**WHAT THE TASK REQUIRES**
Could you restate exactly the lines that begin at the line with "Expand the arrow next to the save icon" and end at the final line of the data?

= = =

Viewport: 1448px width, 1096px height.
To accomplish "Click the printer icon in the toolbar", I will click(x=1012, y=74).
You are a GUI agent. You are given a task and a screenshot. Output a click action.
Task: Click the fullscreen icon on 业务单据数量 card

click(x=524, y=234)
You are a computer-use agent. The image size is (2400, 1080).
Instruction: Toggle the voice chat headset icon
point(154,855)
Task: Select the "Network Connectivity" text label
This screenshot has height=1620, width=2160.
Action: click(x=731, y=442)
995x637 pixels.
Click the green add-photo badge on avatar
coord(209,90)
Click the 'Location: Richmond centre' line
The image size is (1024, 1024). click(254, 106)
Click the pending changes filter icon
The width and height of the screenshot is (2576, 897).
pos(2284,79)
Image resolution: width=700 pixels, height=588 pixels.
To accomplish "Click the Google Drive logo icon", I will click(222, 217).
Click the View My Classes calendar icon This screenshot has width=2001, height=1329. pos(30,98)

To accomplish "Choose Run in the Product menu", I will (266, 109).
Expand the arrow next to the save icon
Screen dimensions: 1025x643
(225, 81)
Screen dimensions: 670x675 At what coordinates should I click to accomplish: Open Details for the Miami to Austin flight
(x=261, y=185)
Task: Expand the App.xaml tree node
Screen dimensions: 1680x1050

= = =

**EXERCISE RESULT**
Expand the arrow next to the save icon
Screen dimensions: 1025x643
(225, 81)
Screen dimensions: 670x675 At what coordinates should I click to accomplish: Open Details for the Miami to Austin flight
(x=261, y=185)
Task: Expand the App.xaml tree node
Screen dimensions: 1680x1050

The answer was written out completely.